Le graphique (PDF à droite) nous a rappelé une déclaration d'un gestionnaire, croisé à l'assemblée de Berkshire Hathaway il y a quelques années. On cite de mémoire : " Les marges bénéficiaires des sociétés arrivent à un niveau très élevé, qui est vraisemblablement insoutenable. La croissance des bénéfices ne pourra se maintenir à son rythme des dernières années. "
Laissez le texte quelques minutes et allez cliquer sur le PDF (merci à l'économiste en chef de la Banque Nationale, Stéfane Marion). Attardez-vous à la ligne bleue.
C'est ça : à 23 %, les marges bénéficiaires des sociétés américaines sont sur le point d'atteindre un nouveau sommet. La dernière fois, en fait la seule où elles étaient montées à un niveau aussi élevé, c'était en 2007. Les marges des sociétés du S & P 500 avaient alors atteint les 24 %. On connaît la suite. Un dégonflement total et une solide récession.
À l'époque de l'assemblée annuelle, Warren Buffett avait lui aussi abordé la question, mais sous un autre angle, en expliquant que le niveau de bénéfice des sociétés correspondait maintenant à un pourcentage trop important du PIB américain pour que la croissance se poursuive avec le même élan. Lorsque les bénéfices représentent un poids trop important du PIB, toutes sortes de pressions sociales commencent généralement à s'exercer. Les employés voient la rentabilité de leur employeur et réclament eux aussi leur part du gâteau. Les gouvernements constatent que le moment est propice pour étendre les protections sociales. Et ainsi de suite.
En route vers une chute des marges ?
Probablement.
Outre en 2007, il faut en fait retourner près de 45 ans en arrière pour retrouver une situation où les marges étaient aussi élevées qu'aujourd'hui.
Dans les deux cas, elles avaient fini par revenir aux alentours de 14 %.
La seule différence est qu'en 1965, l'atterrissage s'est produit sur cinq ans et, en 2007, sur deux ans.
Est-ce que les bénéfices vont obligatoirement reculer ?
Pas nécessairement.
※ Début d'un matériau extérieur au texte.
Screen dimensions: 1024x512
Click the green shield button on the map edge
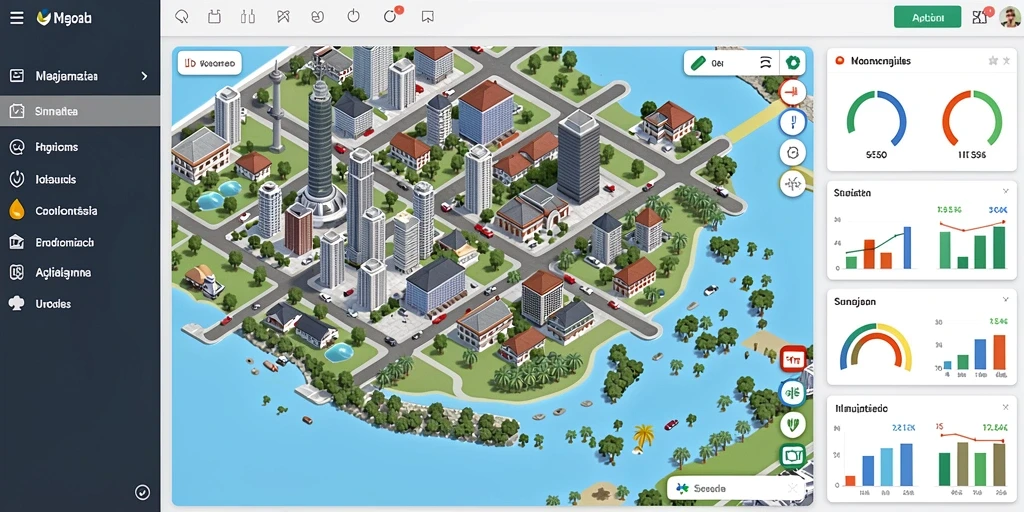(793, 424)
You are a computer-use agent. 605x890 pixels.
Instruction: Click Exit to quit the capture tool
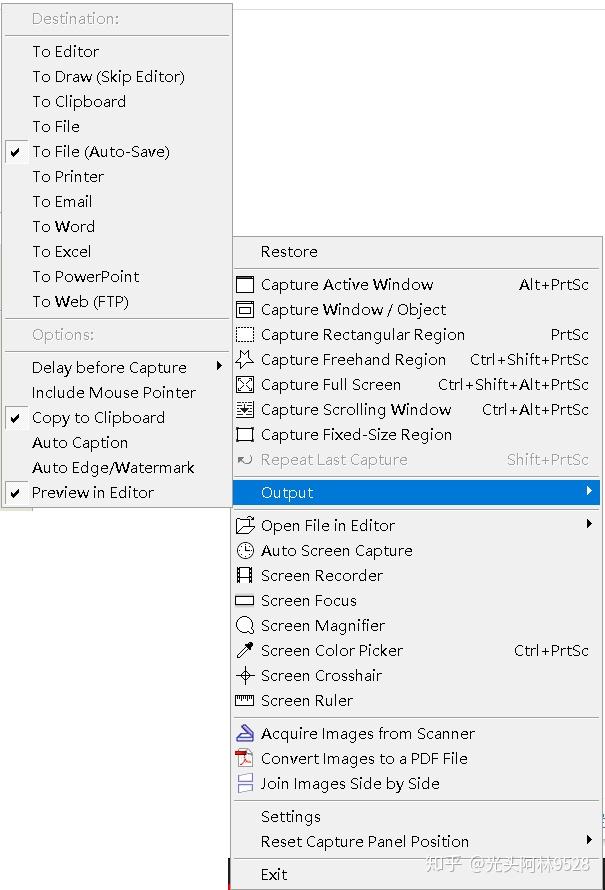(x=274, y=874)
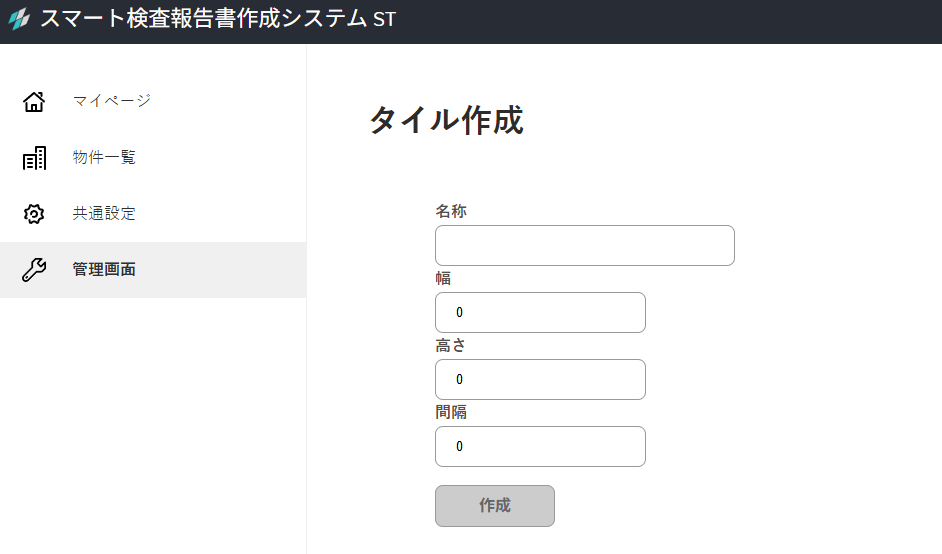This screenshot has width=942, height=554.
Task: Click the wrench icon for 管理画面
Action: (34, 270)
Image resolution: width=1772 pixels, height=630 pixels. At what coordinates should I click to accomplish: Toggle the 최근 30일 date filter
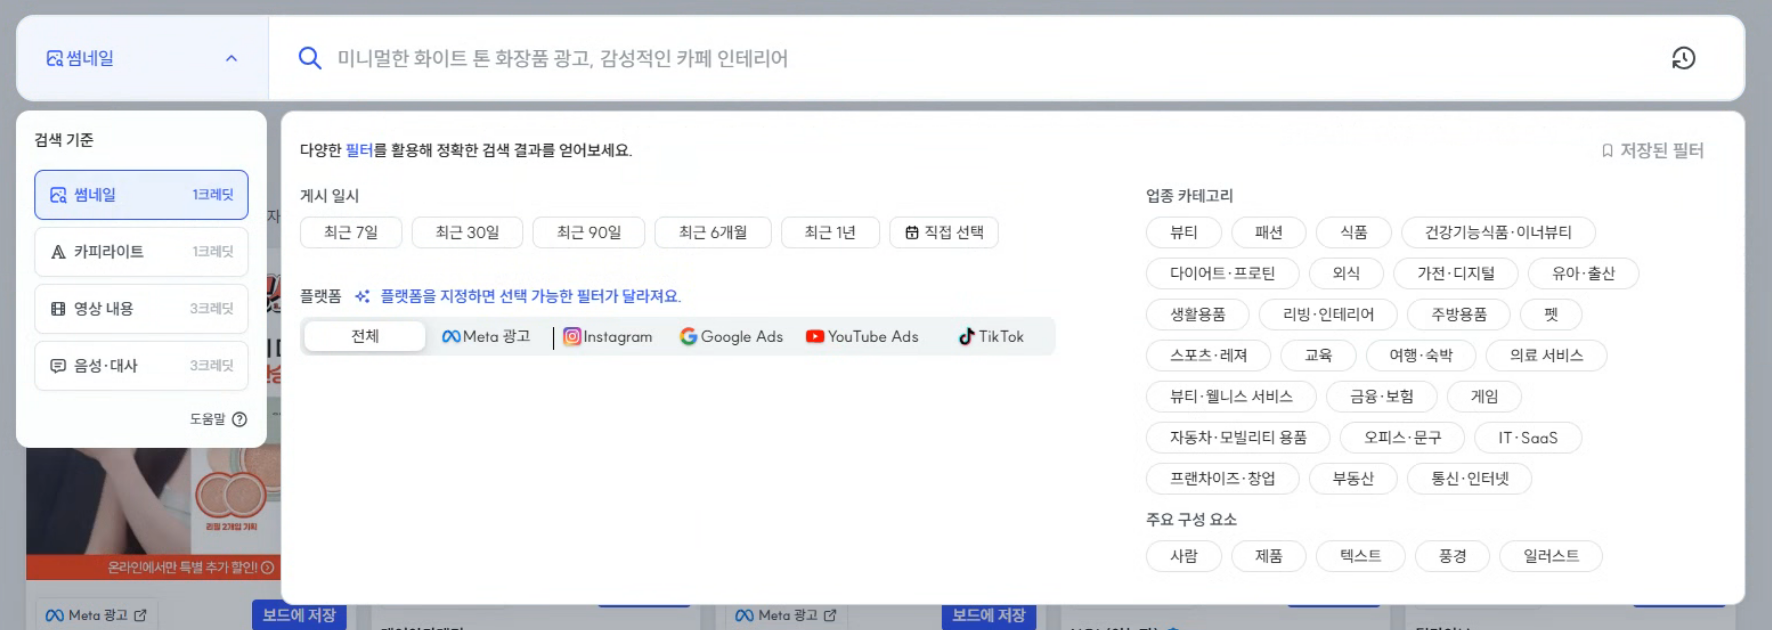(467, 232)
Il est possible que la marge bénéficiaire recule, mais que les volumes croissent, poussés par une économie en progression.
En 2009, deux ans après que les marges eurent atteint un sommet, le PIB avait chuté de 2,6 % et les bénéfices s'étaient effondrés de 90 %.
En 1965, au contraire, le PIB réel avait continué à avancer pendant les cinq années suivantes (+ 6,5 %, + 2,5 %, + 4,8 %, + 3 % et + 0,2 %). Ce qui n'avait donné que peu de résultats sur les bénéfices : sur cinq ans, les profits n'avaient augmenté que de 3,9 % (probablement grâce à l'inflation).
Est-ce que les marchés boursiers vont nécessairement reculer ?
Est-ce que les marchés boursiers vont nécessairement reculer?
Encore ici, pas nécessairement. En 2008, le S & P 500 était tombé de 37 %, mais, entre 1965 et 1970, l'indice avait augmenté de 11,7 %.
Pas une progression énorme (grosso modo de 2 à 3 % par année), mais tout de même une progression grâce à une augmentation des multiples. À noter que deux des cinq années de cette période furent marquées par des reculs.
Qu'est-ce qui s'en vient, alors ?
Bien malin qui pourrait le dire. Quoique l'on ne soit en présence que de deux situations apparentées, on notera que, dans les deux cas de marges à leur sommet historique, la suite ne fut pas très intéressante.
Le S & P 500 s'échange actuellement à 14,1 fois le bénéfice attendu en 2011, ce qui, sur une base historique, n'est certes pas en territoire de surévaluation. La moyenne historique est en effet autour de 15 fois.
L'élément qui fera fondre les marges et trébucher le PIB est cependant déjà en vue : le renflouement du déficit américain.
En prolongeant pendant deux ans les réductions d'impôt de l'administration Bush, on a gagné un peu de temps. Mais un jour viendra où il faudra bouger.
Notre cible (prophétique) du S & P 500 est à 1390 points pour 2011. À 1332 points, on n'en est plus très loin et l'on demeure confiant de la voir atteinte (et voire dépassée). Avec des marges qui pourraient se maintenir encore quelque temps et un PIB continuer d'avancer sur l'artifice des baisses d'impôt, on ne serait pas étonné de voir l'indice atteindre les 1500 points dans les premiers mois de 2012.
Après, les temps difficiles devraient arriver.